Padova, Dino Maglio deve risarcire la studentessa australiana sedicenne con 60 mila euro. In aula ha ammesso di averle messo del Tavor nel limoncello
Dino Maglio, l'ex carabiniere arrestato
Dino Maglio, l'ex carabiniere arrestato

PADOVA. Sei anni e 6 mesi di reclusione per lo stupro di una liceale australiana appena sedicenne ospitata a casa sua all'Arcella dopo averla intercettata nel sito Couchsurfing.com. E’ la pena alla quale è stato condannato in rito abbreviato dal giudice Mariella Fino Dino Maglio l'ex carabiniere 35enne di Lecce, finito sotto inchiesta per violenza sessuale. L’imputato dovrà risarcire inoltre per 60 mila euro la vittima, 15 mila euro li dovrà dare alla mamma e 10 mila al ministero.

Il pubblico ministero Giorgio Falcone aveva chiesto 7 anni e 4 mesi. Questo processo riguarda solo il caso della studentessa australiana, ma le vittime sarebbero ben 14, tra giovani polacche, canadesi, portoghesi, ceche, tedesche, statunitensi e di Hong Kong. Tutte ragazze che cercavano ospitalità gratuita a Padova, magari per visitare Venezia. Lui era abile e offriva una stanza nel suo appartamento all'Arcella. Cosa succedesse successivamente è oggetto dell'inchiesta della Procura: sei ragazze hanno presentato una denuncia e per Maglio i guai giudiziari potrebbero aumentare.

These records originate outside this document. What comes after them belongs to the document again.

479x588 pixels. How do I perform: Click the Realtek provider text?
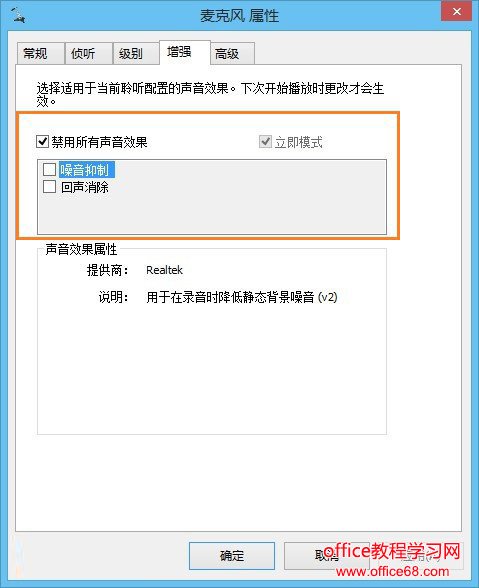(x=164, y=270)
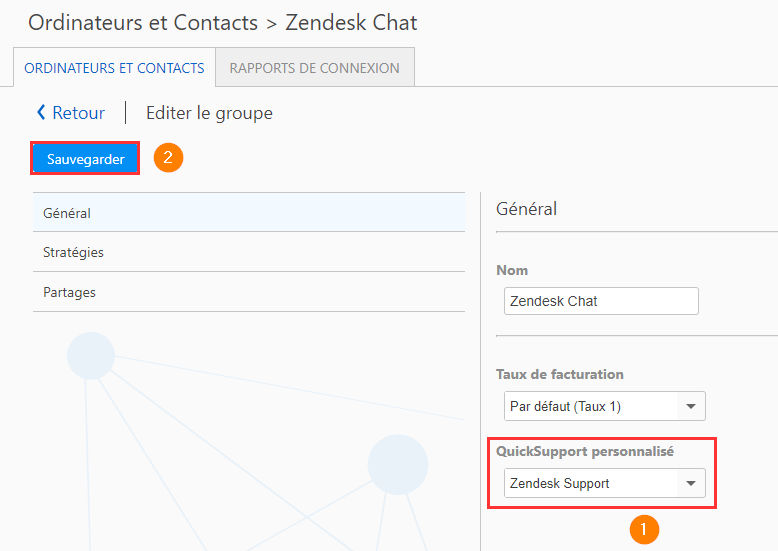The image size is (778, 551).
Task: Click the Général heading in the right panel
Action: coord(526,209)
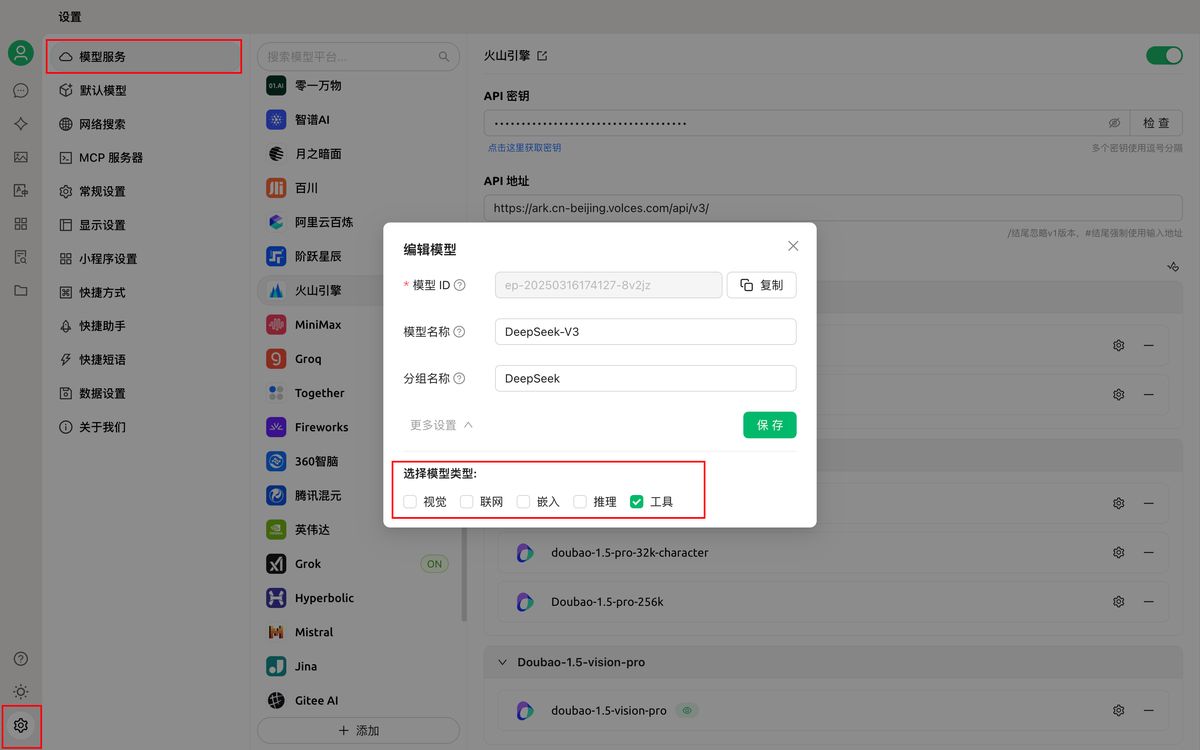Collapse the Doubao-1.5-vision-pro group
This screenshot has height=750, width=1200.
click(x=502, y=662)
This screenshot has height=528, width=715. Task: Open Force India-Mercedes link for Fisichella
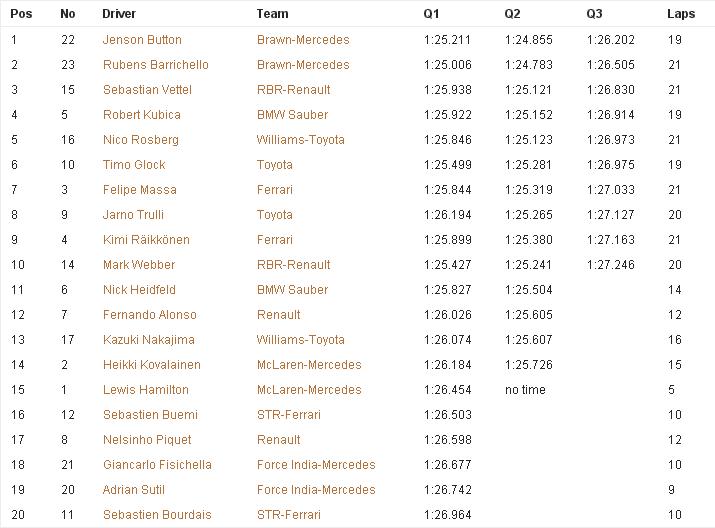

L'uomo, stando alle accuse, le ospitava in casa: il primo giorno si mostrava gentile, accompagnandole nella visita della città, poi la seconda sera offriva il suo vino speciale riducendole in stato di incoscienza (anche con sonniferi) e abusando di loro. Nell’udienza di oggi Maglio ha ammesso di aver messo del Tavor nel limoncello della vittima, perché voleva farle passare il mal di testa. Lei infatti, ha sempre raccontato lui, si era ubriacata. Poi hanno fatto sesso e lei era consenziente.